Quint le tomó delicadamente el teléfono de la mano y dijo:

—Guy, aquí Carl. Escucha, esto es de máxima prioridad. Envía a dos de nuestros mejores hombres a A.S.A.P. de Hartlepool. En especial, a Darcy Clarke. Hazlo ahora, antes de salir para Harkley.

—Está bien —dijo Roberts—. Lo haré. —Entonces captó la intención del otro. Su exclamación fue perfectamente audible, incluso a través de la conexión no demasiada clara—. Claro que lo haré. ¡Ahora mismo!

Kyle y Quint, pálidos, se miraron con los ojos muy abiertos. No hacía falta que expresasen con palabras lo que estaban pensando. Yulian Bodescu había aprendido casi todo lo que le interesaba acerca de ellos. Keen había tenido acceso, como todos ellos, a la ficha de Keogh. Lo que daba más miedo a los vampiros era que se descubriese lo que eran. Bodescu trataría de destruir a cualquiera que sospechase de él.

INTPES sabía lo que era, y el foco, el
jinni loci
, de INTPES, era alguien llamado Harry Keogh…

Darcy Clarke había consumido dos coñacs dobles, en rápida sucesión, antes de insistir en volver al trabajo. Esto había sido poco antes de la llamada de Roberts al Hotel Dunarea de Bucarest. Roberts, al principio vacilante, había dejado al fin que Clarke volviese a Harkley, pero con esta advertencia:

—Darcy, permanece en tu coche. No lo abandones, pase lo que pase. Sé que tu talismán funciona, pero, en este caso, podría no ser bastante. Necesitamos que alguien vigile aquella casa diabólica, al menos hasta que podamos movilizarnos plenamente, y ya que te ofreces voluntario…

Clarke había conducido el coche con cuidado, fríamente, hacia Harkley y había aparcado sobre la hierba rígida y negra, cerca de donde había estado el de Keen. Trataba de no pensar en el terreno donde se hallaba su automóvil, ni en lo que había ocurrido allí. Lo recordaba, nunca lo olvidaría, pero lo mantenía en la periferia de su conciencia, no dejaba que lo estorbase. Y así, con la pistola y la ballesta cargadas a su lado, se quedó vigilando la casa, sin apartar un momento la mirada de ella.
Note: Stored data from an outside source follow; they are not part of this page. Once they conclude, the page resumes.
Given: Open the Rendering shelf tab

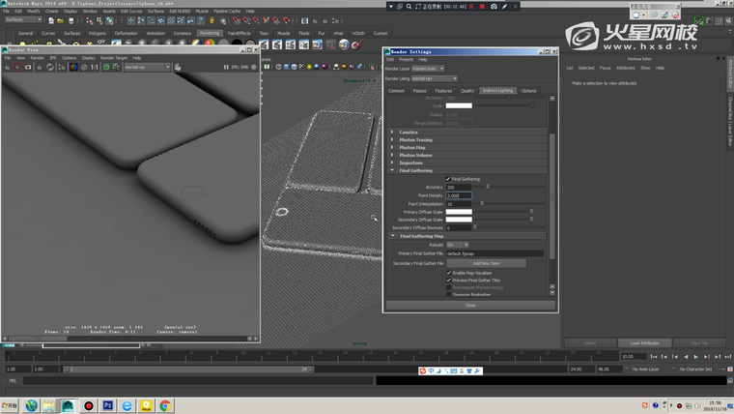Looking at the screenshot, I should tap(210, 33).
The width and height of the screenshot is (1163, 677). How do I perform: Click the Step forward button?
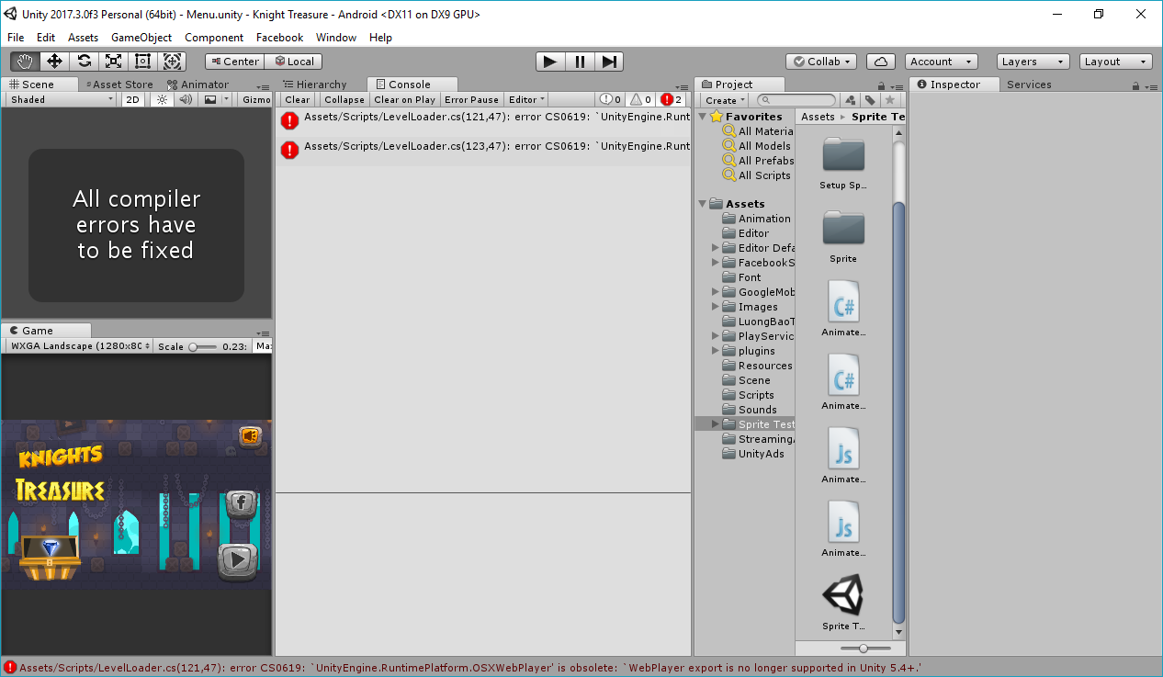click(x=608, y=62)
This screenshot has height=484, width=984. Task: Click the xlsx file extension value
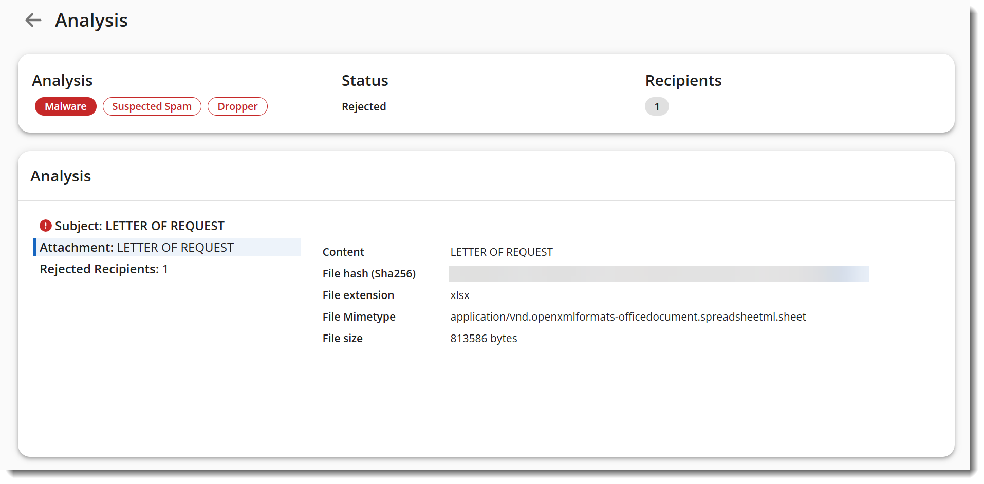[x=460, y=295]
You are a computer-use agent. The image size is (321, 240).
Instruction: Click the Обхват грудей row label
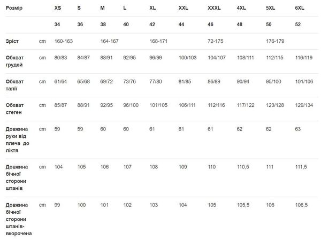pyautogui.click(x=16, y=61)
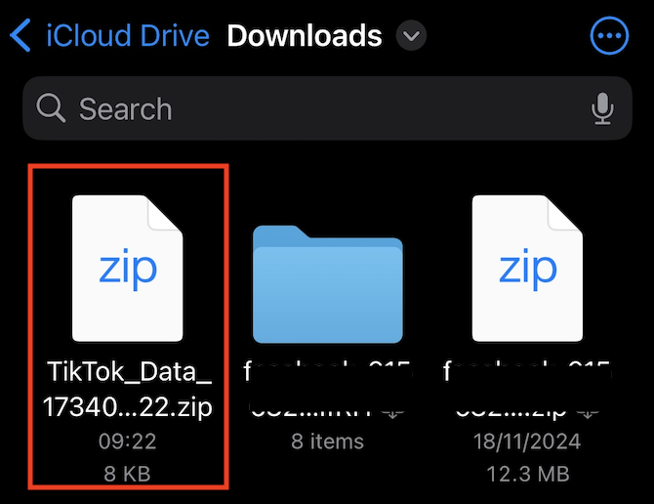Screen dimensions: 654x504
Task: Select the TikTok_Data file name label
Action: 128,389
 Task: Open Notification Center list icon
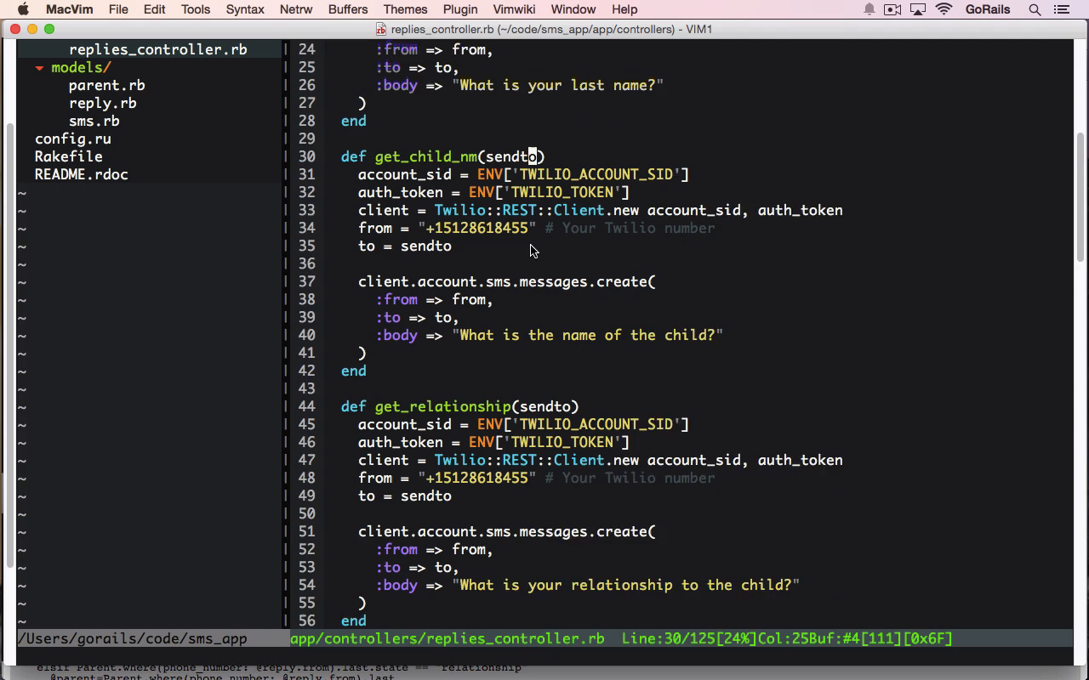point(1061,9)
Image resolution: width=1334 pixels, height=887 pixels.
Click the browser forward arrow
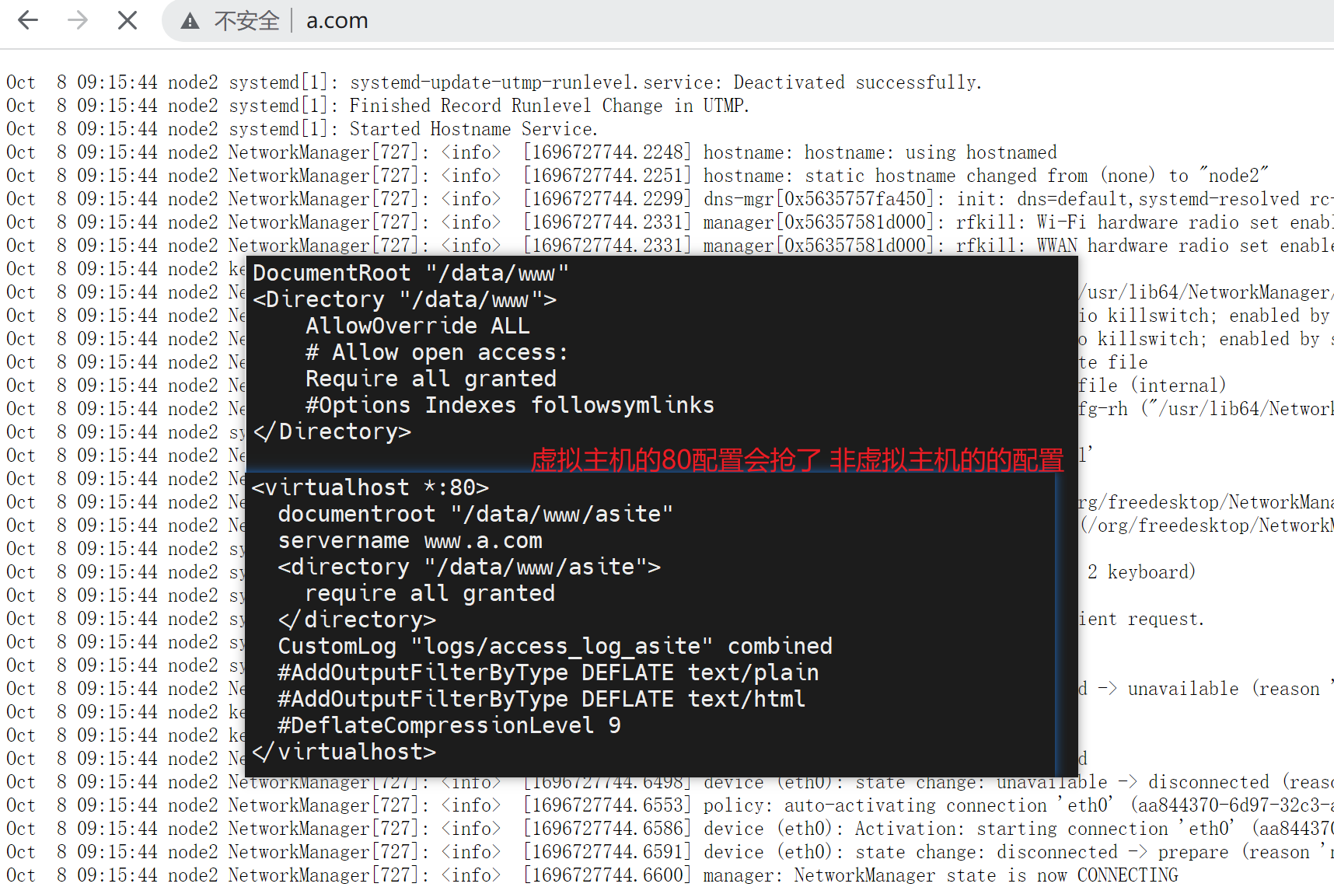[x=78, y=20]
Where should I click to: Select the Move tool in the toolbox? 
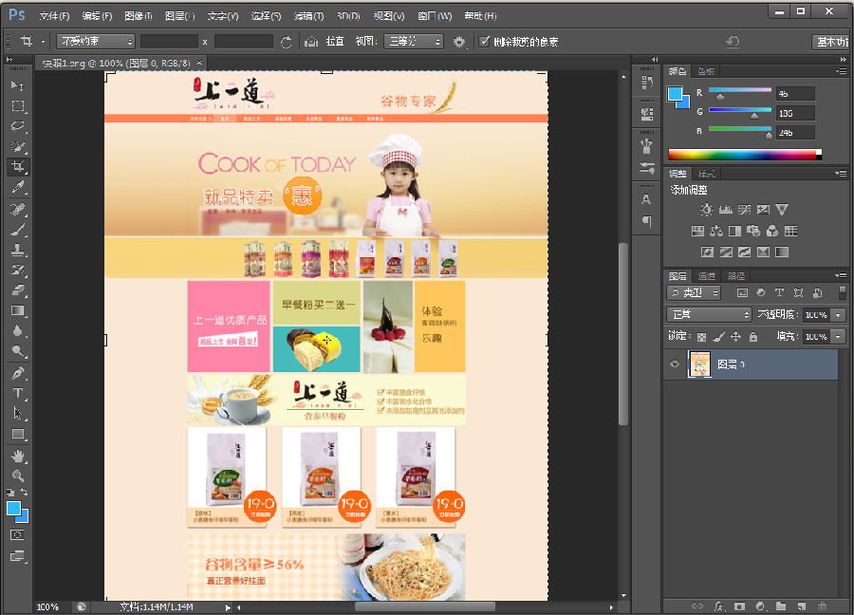18,85
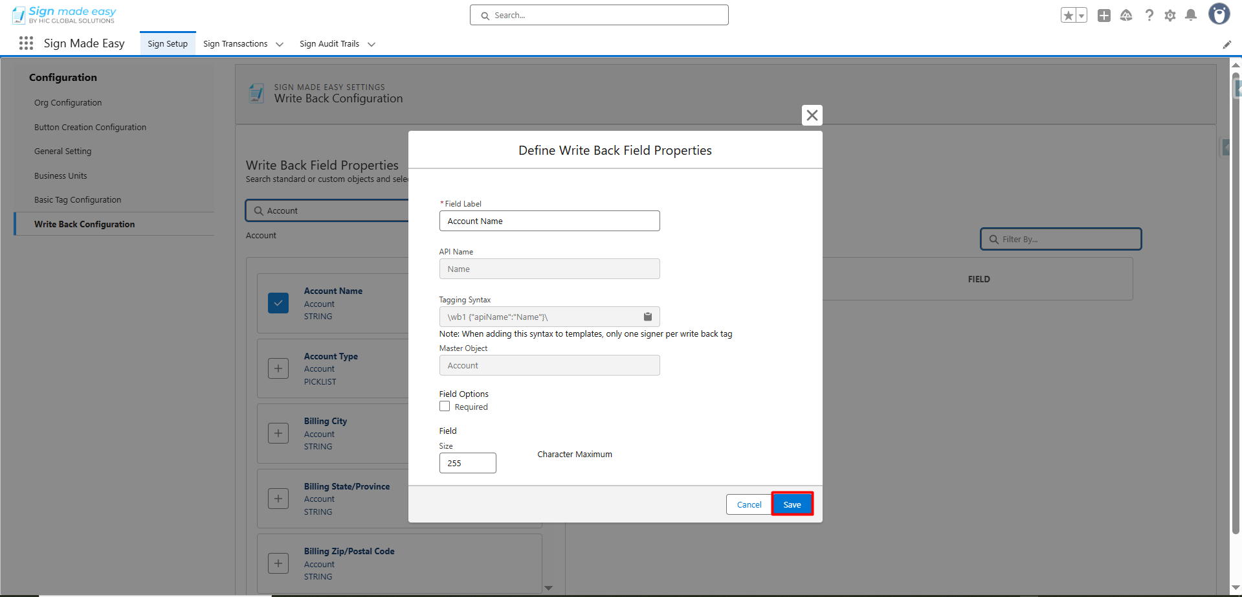Click the user avatar profile icon
Screen dimensions: 1242x597
click(1219, 14)
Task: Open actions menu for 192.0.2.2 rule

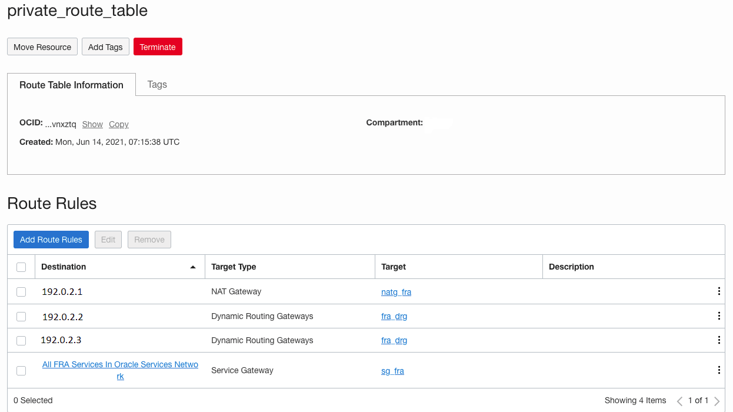Action: 718,316
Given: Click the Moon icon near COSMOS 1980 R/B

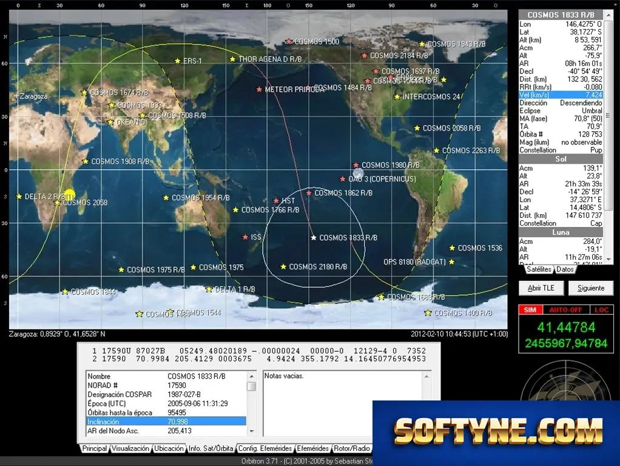Looking at the screenshot, I should click(x=358, y=174).
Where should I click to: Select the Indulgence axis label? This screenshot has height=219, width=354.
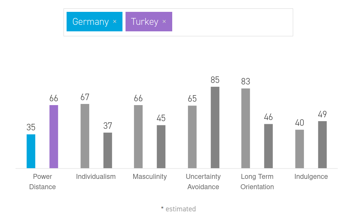click(311, 177)
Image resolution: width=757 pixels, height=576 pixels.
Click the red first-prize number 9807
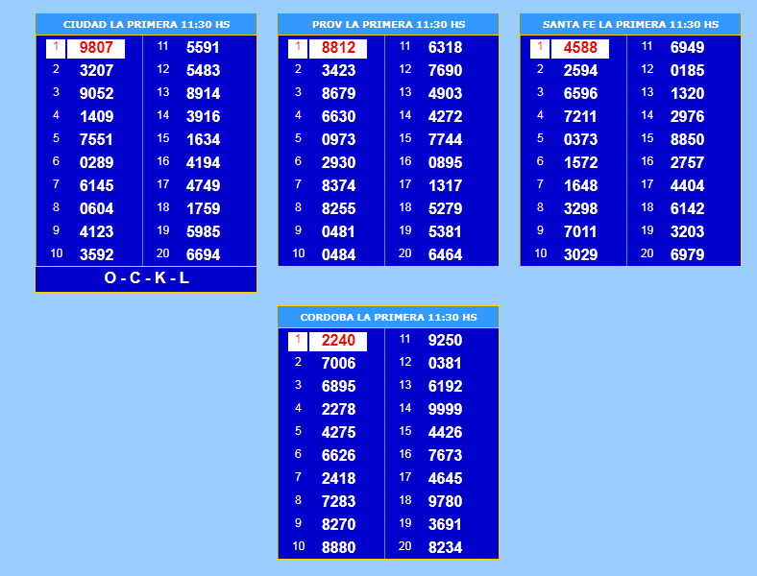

El miedo se había convertido en odio en el corazón de Clarke; estaba aquí de servicio, sí, pero era más que esto. Bodescu podía salir, podía mostrar la cara, y si lo hacía… Clarke se desesperaba por matarlo.

En la casa, Yulian estaba sentado en la oscuridad, junto a la ventana de su ático. También él había tenido un poco de miedo, casi de pánico. Pero ahora estaba, como Clarke, tranquilo, frío, calculador. Pues ahora sabía, con una excepción importante, todo lo que necesitaba saber sobre los que lo vigilaban. Lo único que ignoraba era cuándo vendrían. Pero sin duda sería pronto.